[Saved entries]
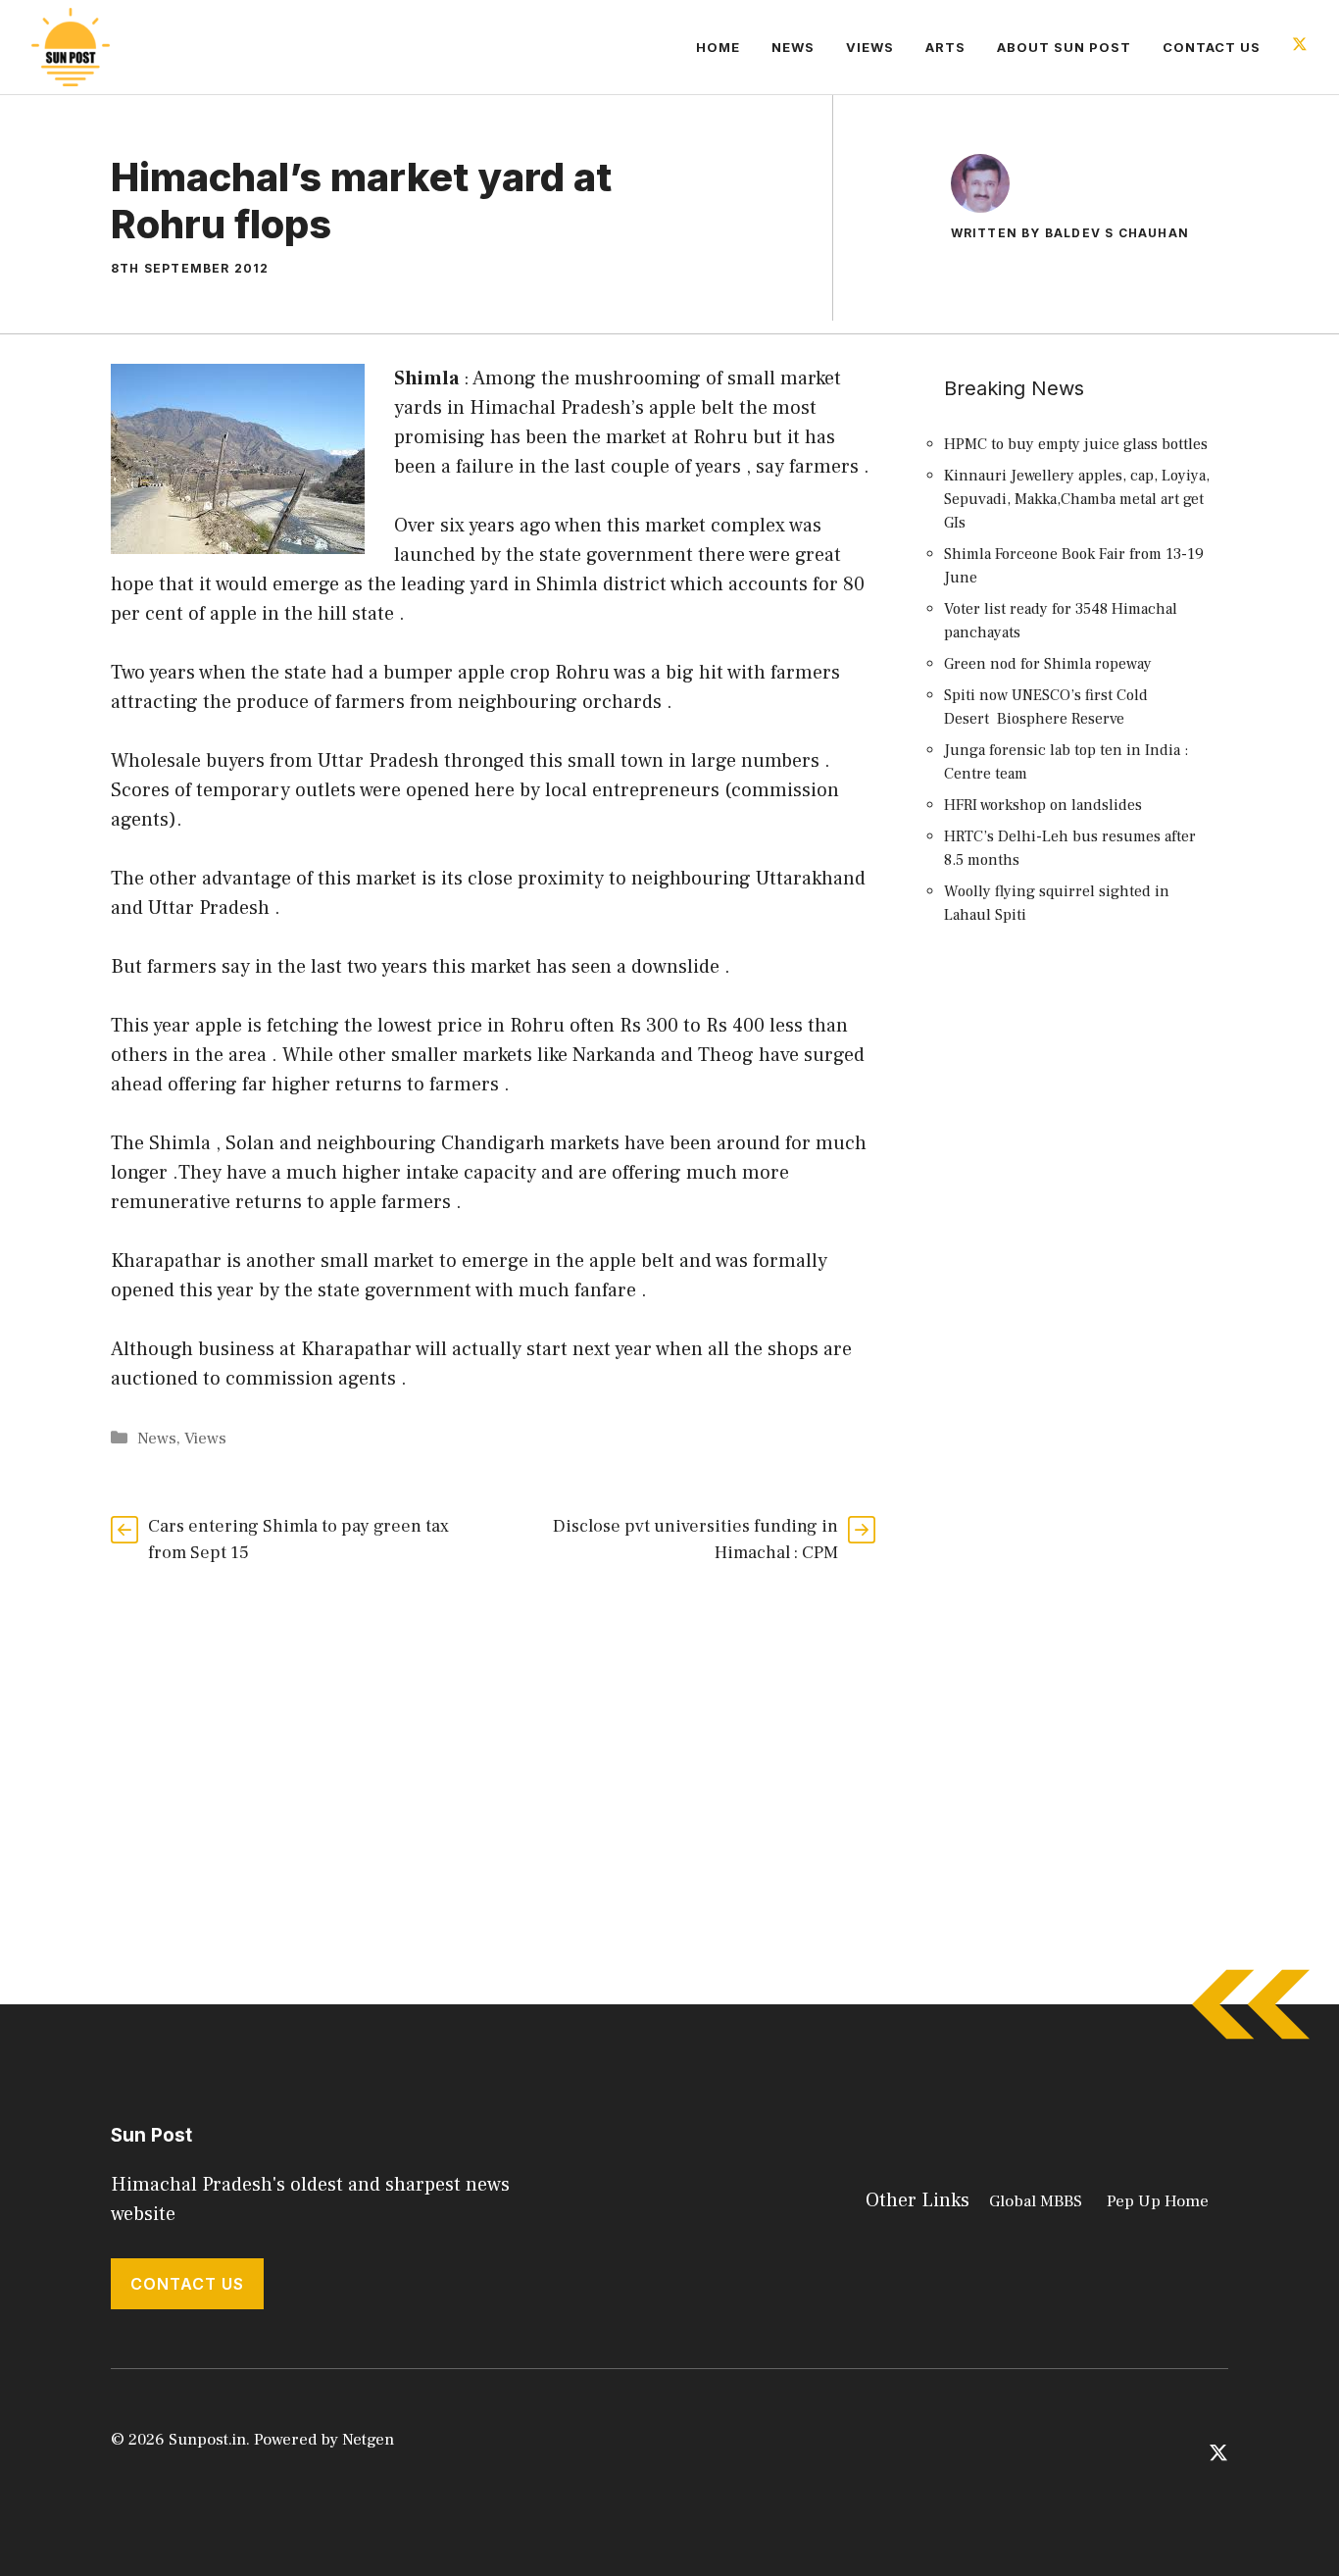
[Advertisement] (1081, 1299)
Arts (945, 47)
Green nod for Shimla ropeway (1048, 664)
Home (718, 47)
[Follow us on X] (1300, 46)
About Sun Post (1064, 47)
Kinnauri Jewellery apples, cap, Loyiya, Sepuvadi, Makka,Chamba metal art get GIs (1077, 499)
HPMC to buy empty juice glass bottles (1076, 444)
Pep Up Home (1158, 2201)
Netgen (368, 2439)
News (793, 47)
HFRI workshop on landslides (1043, 805)
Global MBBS (1035, 2201)
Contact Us (1212, 47)
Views (870, 47)
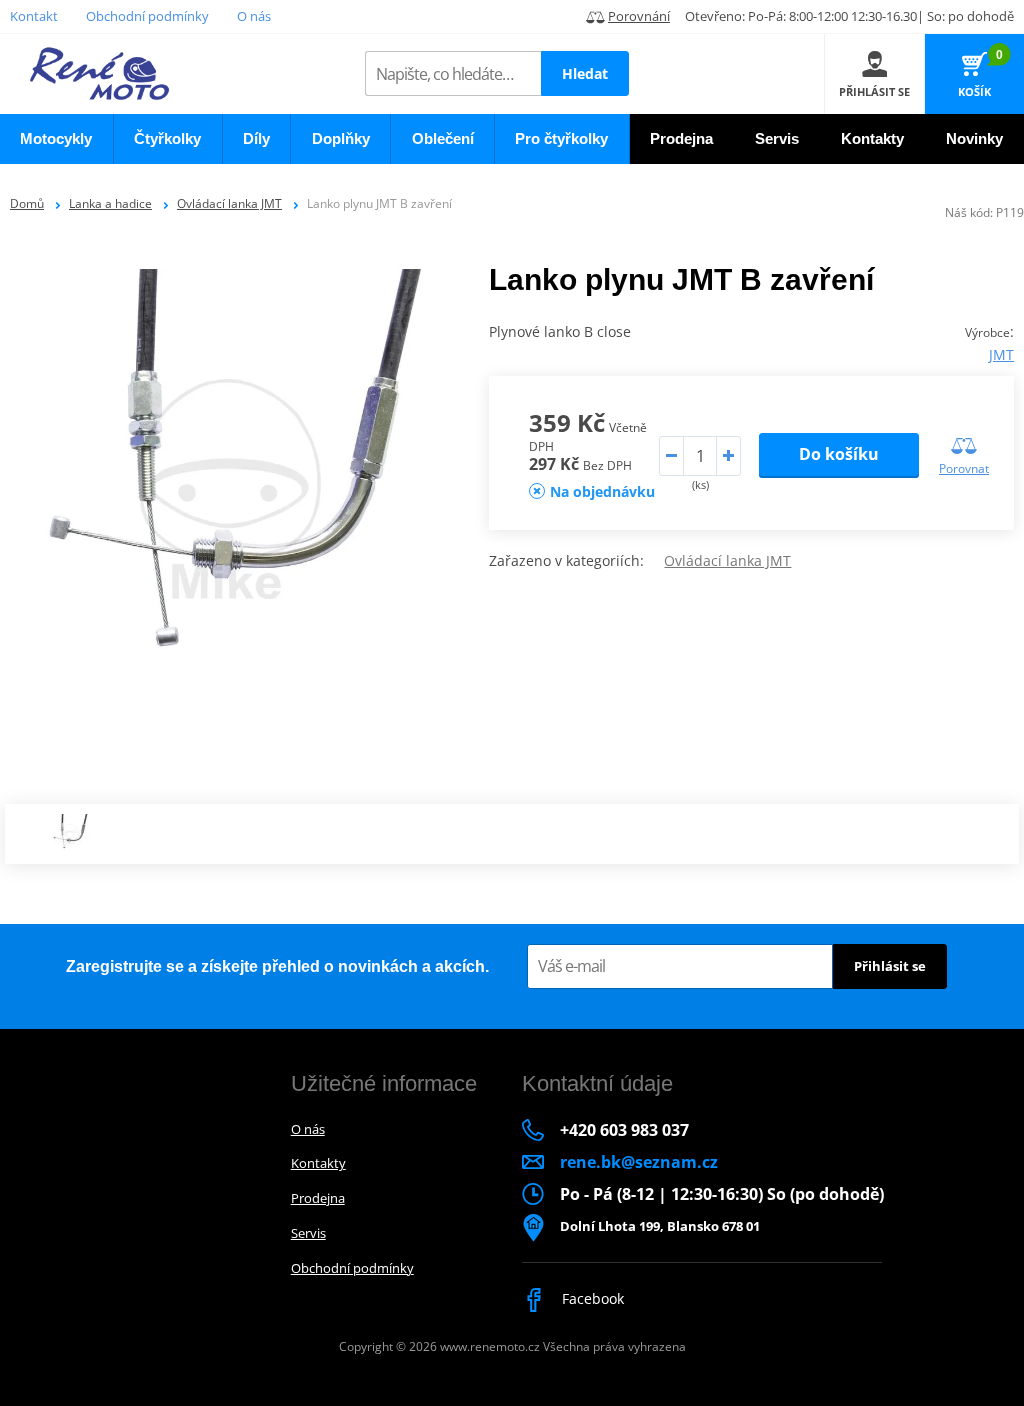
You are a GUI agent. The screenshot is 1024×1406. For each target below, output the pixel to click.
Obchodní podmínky (147, 16)
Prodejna (318, 1198)
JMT (1001, 354)
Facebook (591, 1298)
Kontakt (34, 16)
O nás (254, 16)
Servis (308, 1233)
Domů (27, 203)
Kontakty (318, 1163)
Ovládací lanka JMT (229, 203)
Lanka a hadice (110, 203)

* AIM OF THE TASK
Please output all the data exactly as given, with the pictures omitted.

* THE ANSWER
[Advertisement] (1081, 1299)
Arts (945, 47)
Green nod for Shimla ropeway (1048, 664)
Home (718, 47)
[Follow us on X] (1300, 46)
About Sun Post (1064, 47)
Kinnauri Jewellery apples, cap, Loyiya, Sepuvadi, Makka,Chamba metal art get GIs (1077, 499)
HPMC to buy empty juice glass bottles (1076, 444)
Pep Up Home (1158, 2201)
Netgen (368, 2439)
News (793, 47)
HFRI workshop on landslides (1043, 805)
Global MBBS (1035, 2201)
Contact Us (1212, 47)
Views (870, 47)
You are a GUI agent. The screenshot is 1024×1406. For each target below, output the pixel to click.
Obchodní podmínky (147, 16)
Prodejna (318, 1198)
JMT (1001, 354)
Facebook (591, 1298)
Kontakt (34, 16)
O nás (254, 16)
Servis (308, 1233)
Domů (27, 203)
Kontakty (318, 1163)
Ovládací lanka JMT (229, 203)
Lanka a hadice (110, 203)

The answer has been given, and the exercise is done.